Sul versante divino Era e Atena complottano per ridare vigore agli Achei. La dea della sapienza ce l’ha col padre: se avesse saputo come l’avrebbe trattata, di certo non avrebbe aiutato Eracle a superare tutte le sue fatiche! Era e Atena salgono sul carro pronte a combattere in prima linea contro i Troiani, ma Zeus le vede e manda Iride a bloccarle.
Era volge indietro i cavalli e le Ore “li attaccarono alla mangiatoia che non si svuota mai”.
Nell’assemblea degli dei, Zeus predice che i Troiani continueranno a fare strage di Achei finché Achille non scenderà di nuovo in campo per vendicare l’amico Patroclo.

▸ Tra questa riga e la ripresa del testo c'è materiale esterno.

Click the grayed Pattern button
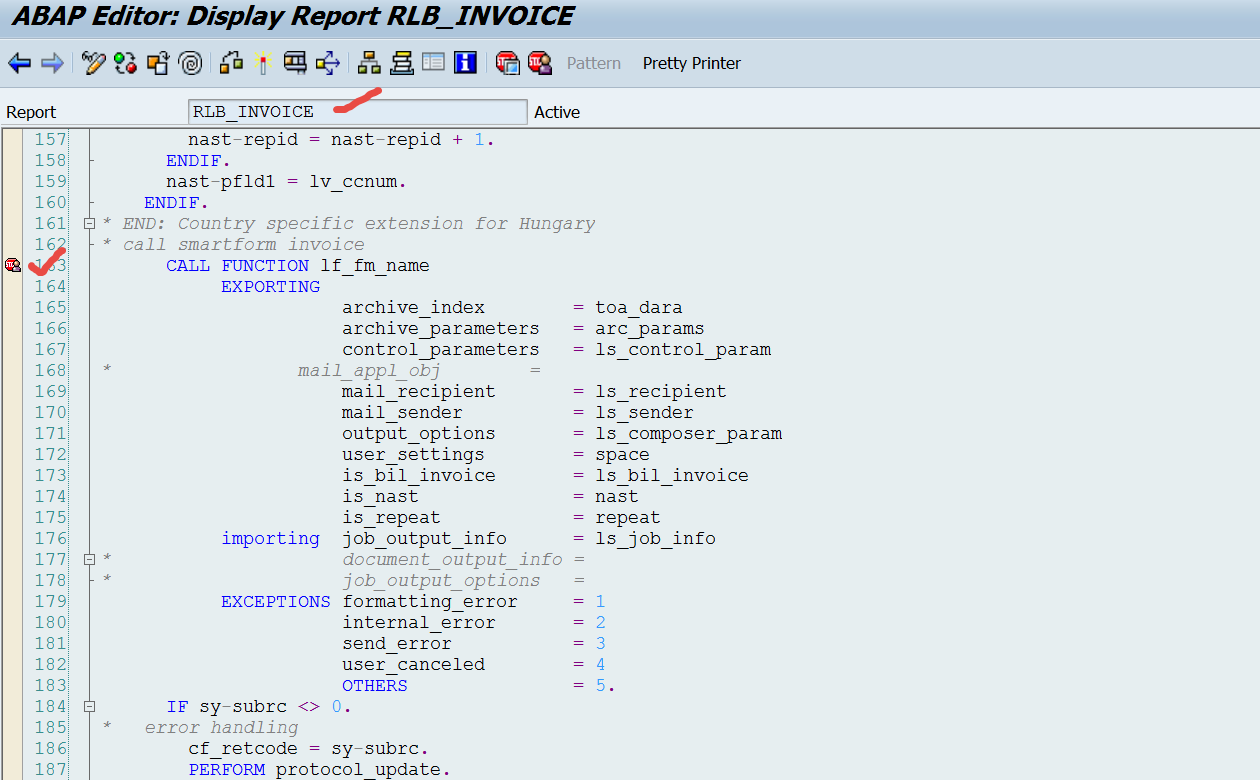Image resolution: width=1260 pixels, height=780 pixels. click(x=594, y=63)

Solo la notte pone freno all’impeto dei Troiani e i versi finali sono i più poetici del libro, a cui aggiungono un’aura di placida quiete, in forte contrasto con le scene precedenti (il passo è citato anche nel bell’articolo di Marco Grassano sul Giarolo).
Saul Stucchi
I versi più belli:
Come nel cielo le stelle risplendono luminose intorno alla bianca luna,
quando tutta l’aria è serena,
e da lontano si scorgono le alture, i poggi e le valli,
e il cielo infinito si apre a mostrare tutti i suoi astri,
ed è felice il pastore che li contempla,
così brillavano i fuochi accesi dai Troiani
tra le navi e le correnti dello Xanto,
innanzi a Troia.
Mille fuochi ardevano nella pianura
e intorno a ciascuno erano seduti almeno cinquanta uomini,
illuminati dalle fiamme del fuoco ardente.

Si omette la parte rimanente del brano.